Dopo l’invasione russa dell’Ucraina e la volontà da parte dell’Europa di sostituire le forniture di gas russo, i rapporti tra l’Unione europea e Baku si sono fatti più stretti. L’anno scorso l’Europa ha importato 11,8 miliardi di metri cubi di gas dall’Azerbaigian, con la previsione di aumento di altri 13 miliardi di metri cubi entro la fine di quest’anno. Nel 2022, infatti, Baku aveva firmato un memorandum d’intesa con la Commissione europea per raddoppiare le sue esportazioni di gas verso il Vecchio continente, portandole a 20 miliardi di metri cubi entro il 2027.
Secondo Infomercatiesteri, nei primi sette mesi del 2023 quasi il 45 per cento delle esportazioni azere sono state destinate all’Italia, che si è confermata primo partner commerciale superando addirittura la Turchia e la Grecia.
“L’Azerbaigian è il primo fornitore di petrolio in Italia e il secondo in termini di gas — aveva dichiarato il presidente azero Ilham Aliyev durante la sua visita in Italia nel settembre scorso —. La rete di 3.500 chilometri di gasdotti dall’Azerbaigian all’Italia, il cosiddetto corridoio meridionale del gas, garantisce oggi la sicurezza energetica a dieci Paesi, sette dei quali sono membri dell’Unione europea”.
I rapporti internazionali dell’Azerbaigian
La posizione geografica dell’Azerbaigian, situato al crocevia tra Europa e Asia, insieme alle sue risorse energetiche, lo rende un attore strategico nel Caucaso e non solo.
Pur soddisfacendo gli appetiti energetici dell’Europa e preservando i suoi buoni rapporti con l’Ucraina, l’Azerbaigian è riuscito a mantenere relazioni solide anche con la Russia, bilanciando così i propri interessi economici e geopolitici.
La sua alleanza con la Turchia è ancora più complessa: considerata una nazione “fraterna” per i legami etnici e linguistici, questa alleanza è stata però parzialmente compromessa dal conflitto tra Israele e Palestina.
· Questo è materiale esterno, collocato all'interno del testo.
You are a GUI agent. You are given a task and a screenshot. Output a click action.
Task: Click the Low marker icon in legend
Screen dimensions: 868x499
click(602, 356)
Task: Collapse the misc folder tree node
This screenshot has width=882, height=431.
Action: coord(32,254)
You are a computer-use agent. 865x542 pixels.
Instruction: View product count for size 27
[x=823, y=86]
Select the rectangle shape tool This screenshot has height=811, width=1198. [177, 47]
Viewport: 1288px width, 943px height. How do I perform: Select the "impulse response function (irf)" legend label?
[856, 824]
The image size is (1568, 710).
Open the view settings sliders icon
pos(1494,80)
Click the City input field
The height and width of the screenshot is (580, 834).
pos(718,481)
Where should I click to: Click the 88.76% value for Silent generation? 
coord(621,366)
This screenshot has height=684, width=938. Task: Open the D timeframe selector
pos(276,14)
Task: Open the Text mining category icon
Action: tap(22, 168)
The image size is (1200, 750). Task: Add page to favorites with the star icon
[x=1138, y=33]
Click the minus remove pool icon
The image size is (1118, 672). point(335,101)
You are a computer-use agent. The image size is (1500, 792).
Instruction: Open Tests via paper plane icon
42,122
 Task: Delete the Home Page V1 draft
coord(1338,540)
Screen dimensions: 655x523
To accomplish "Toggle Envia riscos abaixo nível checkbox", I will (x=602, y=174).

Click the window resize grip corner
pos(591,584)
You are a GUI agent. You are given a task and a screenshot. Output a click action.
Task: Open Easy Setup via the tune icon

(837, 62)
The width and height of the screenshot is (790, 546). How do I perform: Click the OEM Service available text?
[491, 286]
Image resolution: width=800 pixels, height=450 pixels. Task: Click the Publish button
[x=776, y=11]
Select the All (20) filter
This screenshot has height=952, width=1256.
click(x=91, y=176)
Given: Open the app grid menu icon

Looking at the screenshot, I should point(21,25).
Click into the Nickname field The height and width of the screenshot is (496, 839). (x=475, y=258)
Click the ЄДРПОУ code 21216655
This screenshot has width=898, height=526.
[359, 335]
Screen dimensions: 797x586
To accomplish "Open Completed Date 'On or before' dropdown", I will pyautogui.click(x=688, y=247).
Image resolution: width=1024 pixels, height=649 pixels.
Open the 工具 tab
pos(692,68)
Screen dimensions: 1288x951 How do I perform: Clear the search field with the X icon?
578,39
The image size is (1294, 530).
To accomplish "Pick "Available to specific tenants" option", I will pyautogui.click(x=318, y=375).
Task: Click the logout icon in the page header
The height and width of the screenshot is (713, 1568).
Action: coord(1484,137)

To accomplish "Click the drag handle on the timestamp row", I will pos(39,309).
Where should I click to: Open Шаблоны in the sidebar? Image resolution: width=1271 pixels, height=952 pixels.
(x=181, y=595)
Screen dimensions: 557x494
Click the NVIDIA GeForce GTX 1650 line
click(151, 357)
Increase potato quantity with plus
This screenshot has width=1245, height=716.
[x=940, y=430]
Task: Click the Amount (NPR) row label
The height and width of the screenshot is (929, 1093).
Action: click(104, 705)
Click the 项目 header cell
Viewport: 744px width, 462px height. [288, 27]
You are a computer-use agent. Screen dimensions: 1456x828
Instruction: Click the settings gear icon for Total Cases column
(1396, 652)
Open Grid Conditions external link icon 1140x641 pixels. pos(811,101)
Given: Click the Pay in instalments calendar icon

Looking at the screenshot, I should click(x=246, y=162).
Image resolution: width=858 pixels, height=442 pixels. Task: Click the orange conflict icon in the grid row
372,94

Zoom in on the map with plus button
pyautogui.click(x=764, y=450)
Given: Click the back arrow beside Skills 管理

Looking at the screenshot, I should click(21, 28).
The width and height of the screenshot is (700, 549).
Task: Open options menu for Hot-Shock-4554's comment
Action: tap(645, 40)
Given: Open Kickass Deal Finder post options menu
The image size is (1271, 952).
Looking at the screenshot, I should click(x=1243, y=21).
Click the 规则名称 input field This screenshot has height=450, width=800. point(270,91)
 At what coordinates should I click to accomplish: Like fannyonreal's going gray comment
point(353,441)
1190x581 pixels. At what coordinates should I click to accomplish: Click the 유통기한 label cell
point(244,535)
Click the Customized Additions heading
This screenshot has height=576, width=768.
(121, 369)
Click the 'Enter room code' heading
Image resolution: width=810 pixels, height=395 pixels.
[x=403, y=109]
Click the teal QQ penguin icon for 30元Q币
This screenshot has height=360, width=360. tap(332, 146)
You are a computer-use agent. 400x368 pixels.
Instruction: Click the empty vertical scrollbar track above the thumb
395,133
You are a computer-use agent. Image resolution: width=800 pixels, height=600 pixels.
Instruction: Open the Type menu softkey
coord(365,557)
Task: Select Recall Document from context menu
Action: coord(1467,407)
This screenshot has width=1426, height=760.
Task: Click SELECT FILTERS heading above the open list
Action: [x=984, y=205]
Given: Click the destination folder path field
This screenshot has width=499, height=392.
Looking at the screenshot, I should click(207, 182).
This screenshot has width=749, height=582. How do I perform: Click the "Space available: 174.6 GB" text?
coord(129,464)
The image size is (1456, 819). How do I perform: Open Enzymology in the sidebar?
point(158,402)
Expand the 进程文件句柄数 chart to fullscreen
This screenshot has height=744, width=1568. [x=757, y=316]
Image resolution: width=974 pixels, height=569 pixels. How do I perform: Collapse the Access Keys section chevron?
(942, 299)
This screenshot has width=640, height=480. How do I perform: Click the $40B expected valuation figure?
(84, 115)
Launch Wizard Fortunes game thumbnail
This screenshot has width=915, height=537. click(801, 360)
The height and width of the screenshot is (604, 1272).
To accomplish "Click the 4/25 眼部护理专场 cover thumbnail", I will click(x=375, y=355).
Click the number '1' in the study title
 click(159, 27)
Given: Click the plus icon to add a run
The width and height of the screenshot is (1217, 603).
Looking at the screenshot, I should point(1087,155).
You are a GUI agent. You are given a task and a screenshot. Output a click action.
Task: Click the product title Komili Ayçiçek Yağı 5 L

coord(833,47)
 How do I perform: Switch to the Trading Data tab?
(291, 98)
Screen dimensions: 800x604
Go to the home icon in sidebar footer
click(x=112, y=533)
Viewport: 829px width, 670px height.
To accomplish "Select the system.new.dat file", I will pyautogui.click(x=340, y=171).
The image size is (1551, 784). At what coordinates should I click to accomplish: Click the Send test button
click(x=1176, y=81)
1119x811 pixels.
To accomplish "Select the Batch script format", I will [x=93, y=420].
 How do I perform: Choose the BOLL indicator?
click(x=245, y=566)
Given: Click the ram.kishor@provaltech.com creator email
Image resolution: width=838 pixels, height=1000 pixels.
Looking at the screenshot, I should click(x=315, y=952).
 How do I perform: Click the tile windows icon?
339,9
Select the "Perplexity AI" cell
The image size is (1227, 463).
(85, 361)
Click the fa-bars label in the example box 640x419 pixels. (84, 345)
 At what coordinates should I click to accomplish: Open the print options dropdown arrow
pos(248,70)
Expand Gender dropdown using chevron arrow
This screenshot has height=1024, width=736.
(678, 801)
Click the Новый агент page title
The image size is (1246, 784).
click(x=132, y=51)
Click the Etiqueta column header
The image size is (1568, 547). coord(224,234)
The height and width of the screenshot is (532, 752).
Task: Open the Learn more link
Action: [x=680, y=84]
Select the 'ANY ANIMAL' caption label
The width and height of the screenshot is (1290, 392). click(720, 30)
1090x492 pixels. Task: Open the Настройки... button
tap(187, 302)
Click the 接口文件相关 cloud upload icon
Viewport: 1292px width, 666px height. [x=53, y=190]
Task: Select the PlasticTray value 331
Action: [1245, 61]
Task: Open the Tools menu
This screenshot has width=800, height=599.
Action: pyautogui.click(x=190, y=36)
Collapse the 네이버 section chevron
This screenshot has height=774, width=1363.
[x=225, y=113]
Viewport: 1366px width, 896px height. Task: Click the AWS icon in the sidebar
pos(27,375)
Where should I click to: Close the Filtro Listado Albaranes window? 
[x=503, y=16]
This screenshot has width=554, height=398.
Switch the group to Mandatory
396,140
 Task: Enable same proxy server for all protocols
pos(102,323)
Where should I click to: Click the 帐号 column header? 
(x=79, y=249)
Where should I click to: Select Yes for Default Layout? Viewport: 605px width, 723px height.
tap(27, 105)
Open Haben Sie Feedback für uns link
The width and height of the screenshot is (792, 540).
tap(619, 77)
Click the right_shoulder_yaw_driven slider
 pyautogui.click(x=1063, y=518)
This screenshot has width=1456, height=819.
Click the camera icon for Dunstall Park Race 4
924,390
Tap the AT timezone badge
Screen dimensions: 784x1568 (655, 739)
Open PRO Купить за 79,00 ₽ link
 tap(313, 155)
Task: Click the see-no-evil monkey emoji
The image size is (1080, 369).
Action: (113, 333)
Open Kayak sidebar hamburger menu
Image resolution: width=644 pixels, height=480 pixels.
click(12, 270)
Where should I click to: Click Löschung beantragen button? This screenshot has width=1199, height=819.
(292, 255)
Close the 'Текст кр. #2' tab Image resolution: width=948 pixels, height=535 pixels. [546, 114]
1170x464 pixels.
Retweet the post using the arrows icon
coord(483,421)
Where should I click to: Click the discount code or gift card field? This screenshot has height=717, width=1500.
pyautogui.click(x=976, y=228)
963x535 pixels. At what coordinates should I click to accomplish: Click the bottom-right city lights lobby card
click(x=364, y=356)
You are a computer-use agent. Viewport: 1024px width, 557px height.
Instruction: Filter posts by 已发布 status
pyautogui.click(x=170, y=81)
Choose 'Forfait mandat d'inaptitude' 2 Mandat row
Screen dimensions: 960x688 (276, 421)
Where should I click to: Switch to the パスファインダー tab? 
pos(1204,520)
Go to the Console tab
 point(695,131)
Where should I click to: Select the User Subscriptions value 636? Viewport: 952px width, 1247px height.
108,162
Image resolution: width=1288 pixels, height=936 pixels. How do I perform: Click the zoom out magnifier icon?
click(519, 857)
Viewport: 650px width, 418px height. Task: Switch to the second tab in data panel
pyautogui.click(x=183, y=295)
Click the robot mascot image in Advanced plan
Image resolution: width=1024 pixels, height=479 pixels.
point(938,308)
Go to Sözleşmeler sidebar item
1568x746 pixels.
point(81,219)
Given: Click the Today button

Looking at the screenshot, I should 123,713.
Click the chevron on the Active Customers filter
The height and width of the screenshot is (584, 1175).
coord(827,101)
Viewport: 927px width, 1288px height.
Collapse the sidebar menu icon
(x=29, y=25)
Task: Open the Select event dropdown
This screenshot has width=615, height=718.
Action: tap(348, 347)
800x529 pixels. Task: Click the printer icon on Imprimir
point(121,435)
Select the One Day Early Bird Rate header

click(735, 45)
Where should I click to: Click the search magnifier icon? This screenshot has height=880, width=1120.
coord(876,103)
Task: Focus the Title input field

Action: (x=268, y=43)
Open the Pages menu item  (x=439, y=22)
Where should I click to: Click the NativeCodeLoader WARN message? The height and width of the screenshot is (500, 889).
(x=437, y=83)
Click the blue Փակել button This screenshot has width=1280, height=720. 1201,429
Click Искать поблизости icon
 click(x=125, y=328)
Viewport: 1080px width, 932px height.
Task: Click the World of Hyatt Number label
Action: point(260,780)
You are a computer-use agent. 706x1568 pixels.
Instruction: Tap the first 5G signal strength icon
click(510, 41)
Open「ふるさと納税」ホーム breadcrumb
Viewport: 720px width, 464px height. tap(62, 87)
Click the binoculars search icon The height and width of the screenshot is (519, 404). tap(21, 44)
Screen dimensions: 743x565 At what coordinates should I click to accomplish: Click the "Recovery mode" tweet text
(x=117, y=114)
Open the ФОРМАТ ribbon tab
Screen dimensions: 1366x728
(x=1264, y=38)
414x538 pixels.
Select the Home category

Il sostegno turco alla Palestina, infatti, si contrappone alla posizione relativamente neutrale di Baku.
Inoltre, i rapporti con Israele, acerrimo nemico di Teheran, hanno contribuito ad aumentare le tensioni con l’Iran: quest’ultimo teme da sempre che l’indipendenza dell’Azerbaigian, ex repubblica sovietica, possa spingere la grande comunità azera in Iran a rivendicare maggiori diritti.
Insomma, la capacità dell’Azerbaigian di bilanciare i rapporti con vari attori globali potrebbe rafforzarne l’influenza sulle dinamiche economiche e politiche della regione, consolidando così il suo peso nello scenario internazionale.
Ma per gli attivisti l’Azerbaigian alla Cop29 continua a rappresentare un mediatore discutibile: sebbene i funzionari azeri abbiano dichiarato il proprio impegno verso la transizione energetica e la necessità di ridurre le emissioni di carbonio, il problema è che molti Paesi – come i vicini europei affamati di gas non russo – hanno tutto l’interesse a preservare questo suo status di produttore fidato di combustibili fossili.